Hace poco en una entrevista me preguntaron por el "amor vitamina". No supe la respuesta, nunca se me imaginaría pensar el amor desde ese punto de vista. Sí me quedé pensando en un modo muy básico de la incorporación. Sería fácil si la cuestión fuese que algo que no te gusta te empieza a gustar. Eso viene después. Hay un paso previo, según el que primero te gusta lo que no te gusta. Este es un modo de división intrínseca del gusto, que impone su desarrollo y refinamiento.
Pensemos algunos ejemplos: un vino no te gusta, salvo que te guste lo que no te gusta. Entonces podés empezar a degustar. Algo semejante ocurre con el picante y todo lo que supone variedad. Saborear es poder destruir lo que no gusta y despejar sus elementos. Si algo solo te gusta, lo tragás y punto. Trabajar el gusto es que algo resista en la boca a ser engullido, supone sumar el paladar y la lengua a la masticación. La oralidad es el modo de relación primaria con el mundo. Hoy es casi la única.
Se lo ve en cómo las personas tratan a otras personas, los objetos que los rodean, sus opiniones, etc. Como el niño que pone una barrera a lo que no le gusta, el adulto de hoy pone una barrera a lo que afecta su gusto. Pienso en una situación típica del psicoanálisis. Analizarse es escuchar la restitución de pensamientos que hieren nuestra sensibilidad.
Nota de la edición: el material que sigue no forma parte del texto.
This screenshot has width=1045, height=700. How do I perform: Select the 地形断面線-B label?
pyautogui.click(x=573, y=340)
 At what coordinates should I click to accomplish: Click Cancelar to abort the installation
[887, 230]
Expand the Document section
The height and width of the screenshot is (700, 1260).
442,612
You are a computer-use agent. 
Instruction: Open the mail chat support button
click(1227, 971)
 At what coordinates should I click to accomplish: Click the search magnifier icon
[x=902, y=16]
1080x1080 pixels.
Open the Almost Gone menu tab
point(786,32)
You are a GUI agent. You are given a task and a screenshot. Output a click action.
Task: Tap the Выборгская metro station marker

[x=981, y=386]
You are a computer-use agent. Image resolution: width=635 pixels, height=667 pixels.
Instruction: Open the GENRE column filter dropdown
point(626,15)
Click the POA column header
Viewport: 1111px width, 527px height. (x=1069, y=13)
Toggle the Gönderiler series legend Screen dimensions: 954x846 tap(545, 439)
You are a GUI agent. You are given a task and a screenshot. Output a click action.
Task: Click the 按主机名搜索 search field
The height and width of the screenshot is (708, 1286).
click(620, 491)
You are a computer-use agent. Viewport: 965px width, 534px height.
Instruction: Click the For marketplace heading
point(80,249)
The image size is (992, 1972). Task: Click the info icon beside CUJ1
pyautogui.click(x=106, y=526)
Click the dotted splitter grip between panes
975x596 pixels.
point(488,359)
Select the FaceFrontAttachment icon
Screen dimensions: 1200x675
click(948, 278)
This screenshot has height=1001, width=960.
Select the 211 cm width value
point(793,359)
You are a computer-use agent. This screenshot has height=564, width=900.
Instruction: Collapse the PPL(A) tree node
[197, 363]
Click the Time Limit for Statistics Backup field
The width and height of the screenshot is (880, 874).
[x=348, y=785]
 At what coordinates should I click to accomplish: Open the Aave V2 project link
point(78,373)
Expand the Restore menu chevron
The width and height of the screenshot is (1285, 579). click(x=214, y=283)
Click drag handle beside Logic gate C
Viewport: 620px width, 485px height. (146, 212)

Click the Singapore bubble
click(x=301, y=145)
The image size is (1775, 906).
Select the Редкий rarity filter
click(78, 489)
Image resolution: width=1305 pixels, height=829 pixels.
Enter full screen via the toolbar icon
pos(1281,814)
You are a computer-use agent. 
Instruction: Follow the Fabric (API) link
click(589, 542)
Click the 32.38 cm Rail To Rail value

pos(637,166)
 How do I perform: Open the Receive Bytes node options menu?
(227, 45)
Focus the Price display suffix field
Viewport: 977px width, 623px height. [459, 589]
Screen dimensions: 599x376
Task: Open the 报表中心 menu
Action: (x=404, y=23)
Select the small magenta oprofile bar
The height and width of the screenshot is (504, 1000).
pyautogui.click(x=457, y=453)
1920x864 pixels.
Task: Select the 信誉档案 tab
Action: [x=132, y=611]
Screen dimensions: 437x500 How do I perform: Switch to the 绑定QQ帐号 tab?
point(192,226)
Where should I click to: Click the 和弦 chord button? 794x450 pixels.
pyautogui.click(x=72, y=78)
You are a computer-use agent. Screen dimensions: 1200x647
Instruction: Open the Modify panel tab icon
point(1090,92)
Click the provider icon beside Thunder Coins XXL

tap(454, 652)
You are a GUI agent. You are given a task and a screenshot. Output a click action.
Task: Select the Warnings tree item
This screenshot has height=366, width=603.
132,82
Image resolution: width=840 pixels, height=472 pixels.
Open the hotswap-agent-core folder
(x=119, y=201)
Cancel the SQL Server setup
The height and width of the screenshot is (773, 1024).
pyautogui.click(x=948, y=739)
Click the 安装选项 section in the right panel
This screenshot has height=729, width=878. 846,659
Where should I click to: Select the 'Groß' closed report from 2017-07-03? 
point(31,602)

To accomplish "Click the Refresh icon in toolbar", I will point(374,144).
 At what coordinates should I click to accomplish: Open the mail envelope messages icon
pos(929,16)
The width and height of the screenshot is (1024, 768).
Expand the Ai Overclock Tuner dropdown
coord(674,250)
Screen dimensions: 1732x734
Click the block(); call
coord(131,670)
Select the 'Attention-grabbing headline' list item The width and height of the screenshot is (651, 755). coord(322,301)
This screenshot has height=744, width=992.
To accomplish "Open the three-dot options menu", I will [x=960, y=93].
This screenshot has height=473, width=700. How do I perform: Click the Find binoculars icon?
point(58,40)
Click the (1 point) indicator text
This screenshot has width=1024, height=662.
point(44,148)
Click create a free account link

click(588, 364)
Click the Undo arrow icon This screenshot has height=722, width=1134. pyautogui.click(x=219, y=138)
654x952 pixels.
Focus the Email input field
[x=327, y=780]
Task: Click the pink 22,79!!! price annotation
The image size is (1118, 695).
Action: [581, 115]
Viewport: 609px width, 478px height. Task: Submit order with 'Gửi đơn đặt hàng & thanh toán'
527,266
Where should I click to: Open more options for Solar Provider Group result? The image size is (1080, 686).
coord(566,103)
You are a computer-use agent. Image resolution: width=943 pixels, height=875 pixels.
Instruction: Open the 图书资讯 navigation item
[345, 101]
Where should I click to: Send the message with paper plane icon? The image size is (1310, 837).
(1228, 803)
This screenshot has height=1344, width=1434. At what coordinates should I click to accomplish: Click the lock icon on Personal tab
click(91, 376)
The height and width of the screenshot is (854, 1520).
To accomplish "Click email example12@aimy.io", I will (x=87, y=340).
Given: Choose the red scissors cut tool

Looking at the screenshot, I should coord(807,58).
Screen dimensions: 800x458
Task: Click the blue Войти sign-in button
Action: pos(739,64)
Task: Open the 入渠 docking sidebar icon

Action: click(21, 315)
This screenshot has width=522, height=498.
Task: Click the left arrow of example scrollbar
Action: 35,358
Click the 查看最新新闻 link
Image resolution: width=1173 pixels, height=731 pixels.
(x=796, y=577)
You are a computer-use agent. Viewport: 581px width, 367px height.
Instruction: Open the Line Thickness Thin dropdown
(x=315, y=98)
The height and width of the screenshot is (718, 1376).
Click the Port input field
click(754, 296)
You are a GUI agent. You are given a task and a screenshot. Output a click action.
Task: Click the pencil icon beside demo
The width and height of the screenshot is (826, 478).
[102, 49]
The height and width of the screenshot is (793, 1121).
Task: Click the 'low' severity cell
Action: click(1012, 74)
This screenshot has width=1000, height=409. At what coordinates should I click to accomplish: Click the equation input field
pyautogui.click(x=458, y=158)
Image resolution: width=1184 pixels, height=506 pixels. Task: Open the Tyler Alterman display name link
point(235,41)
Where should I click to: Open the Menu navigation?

Lo reprimido es, por definición, una moción pulsional desagradable, que no gusta.
Un paciente neurótico, por ejemplo, se encuentra así con un impulso perverso camuflado bajo un ideal (por ejemplo, alguien creyó que era médico para ayudar a las personas y en el análisis descubre que así satisface la curiosidad infantil con espiar el cuerpo ajeno). Ahora bien, si no nos gusta escuchar una versión de nosotros que no nos gusta; es decir, si el Yo permanece en un estado que podría llamarse "pre-objetal" o de indiferenciación, es muy difícil la experiencia del análisis o, quizá, sea imposible cualquier tipo de experiencia.
Por lo tanto, volvamos a la frase del durazno y la pelusa y notemos que es mucho más fuerte de lo que al principio imaginamos. Digámoslo de otro modo; más que un llamado a bancarse lo que disgusta, como si fuese el elogio de la resignación, o el conformismo, lo que esta frase propone pensar es lo complejo del gusto, su profundidad, ya que, si permanece atado a lo que solo gusta, es bastante simple y hasta unívoco.
Pensemos un ejemplo de esto último. Es claro que un modo de que las cosas nos gusten es poniéndoles azúcar, haciéndolas dulces. Sin embargo, lo dulce requiere más y más dulce y su límite es el empalago. En lo dulce no hay demasiados matices, no tanto como los que se empiezan a descubrir al degustar. Si no me equivoco, incluso entre quienes seleccionan tipos de chocolate, se inclinan por el amargo…
Esto último ya lo dice todo, la complejidad del gusto se realiza a contrapelo de lo que simplemente place y requiere algún tipo de aspereza, fricción o aridez. Si en este punto dejo la conversación en el plano del sabor, no olvidemos, Mateo, que más arriba dejo asentado que también me refería a muchas otras circunstancias, como ser el trabajo, los vínculos, etc.
Y con esta última indicación, puedo regresar a la cuestión del sacrificio, diferente del esfuerzo y proponer una conclusión: el gusto requiere esfuerzo, elaboración; un esfuerzo no sacrificial, que está en modificarse a uno mismo para adquirir y ampliar su sensibilidad más allá de lo que simplemente le sienta bien.